Para a população, a Entidade destaca que a Reforma Administrativa permite a redução da carga tributária percebida nos preços dos produtos, além do aumento da renda real por meio da potencial redução da tributação sobre renda e propriedades, do crescimento da oferta de empregos com maior desenvolvimento da economia e da elevação da percepção de cidadania — com a redução de privilégios a certos grupos de pessoas posicionadas no Estado.

Termômetro político

Desde 2021, está parada aguardando votação, na Câmara do Deputados, a PEC 32/2020, elaborada pelo governo federal para desengessar o orçamento público e aumentar a eficiência do Estado.

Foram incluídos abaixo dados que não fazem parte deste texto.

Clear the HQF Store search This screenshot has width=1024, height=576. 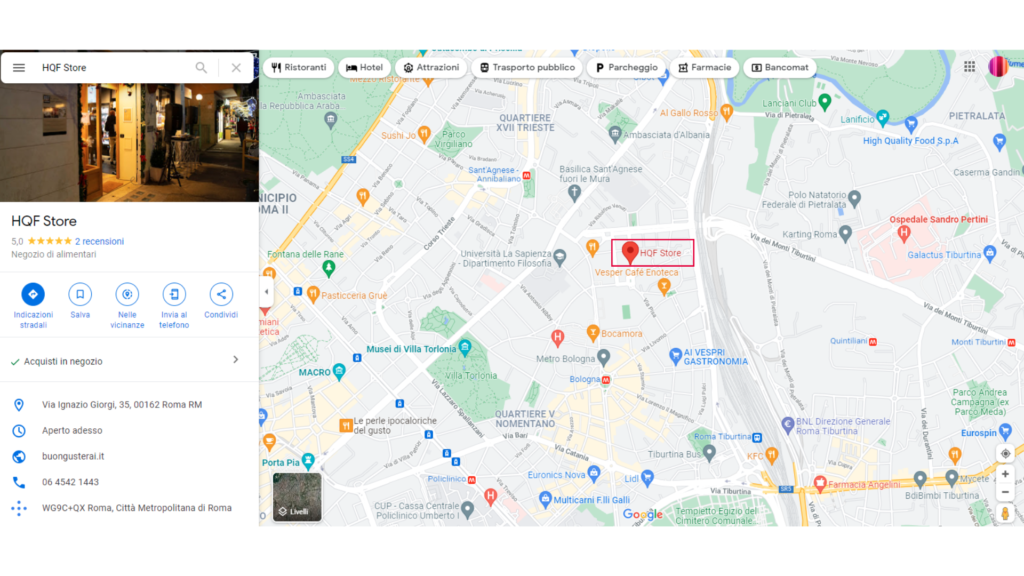tap(236, 67)
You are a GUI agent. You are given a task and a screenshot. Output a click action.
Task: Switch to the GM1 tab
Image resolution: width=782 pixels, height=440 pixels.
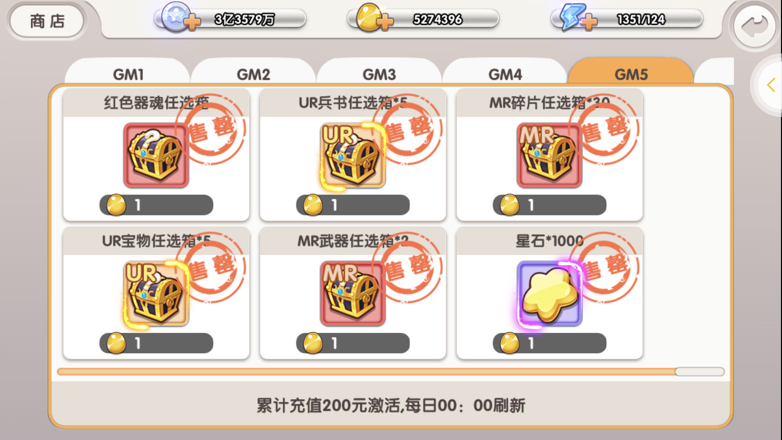128,73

Dentre as medidas propostas pelo projeto, está a avaliação de desempenho para melhorar a eficiência do serviço público. Bonificações e premiações por bons resultados são práticas comuns no setor privado, por isso, a PEC pretende implantá-las no serviço público para estimular o bom servidor e melhorar a qualidade dos serviços prestados.

Pesa, sobre a Reforma Administrativa, o lobby dos servidores públicos, que resistem às mudanças. Entretanto, o caráter progressivo da PEC 32, segundo Dallari, daria segurança aos empregados atuais e a possibilidade de o governo planejar o futuro. “Esse projeto evita alterações nos quadros e regimes existentes, projetando as modificações para o futuro, de maneira a reduzir a resistência de políticos pressionados por servidores”, pondera o membro do Conselho Superior de Direito da FecomercioSP.

Seja qual for o caminho para aprovar as reformas Administrativa e Tributária, economistas e representantes do setor produtivo buscam, por meio do redesenho estatal, equilíbrio fiscal, melhoria do ambiente de negócios e incentivos econômicos, além da diminuição das desigualdades sociais.

Os representantes da FecomercioSP se aproximam de outras entidades de classe, empresas e membros da sociedade civil para mobilizar parlamentares a se debruçarem sobre as consequências econômicas de não se discutirem os gastos públicos e elevar a carga tributária. A PEC 45, da forma que está, ainda que vise simplificar o sistema, pode onerar ainda mais os contribuintes para alimentar a estrutura do Estado.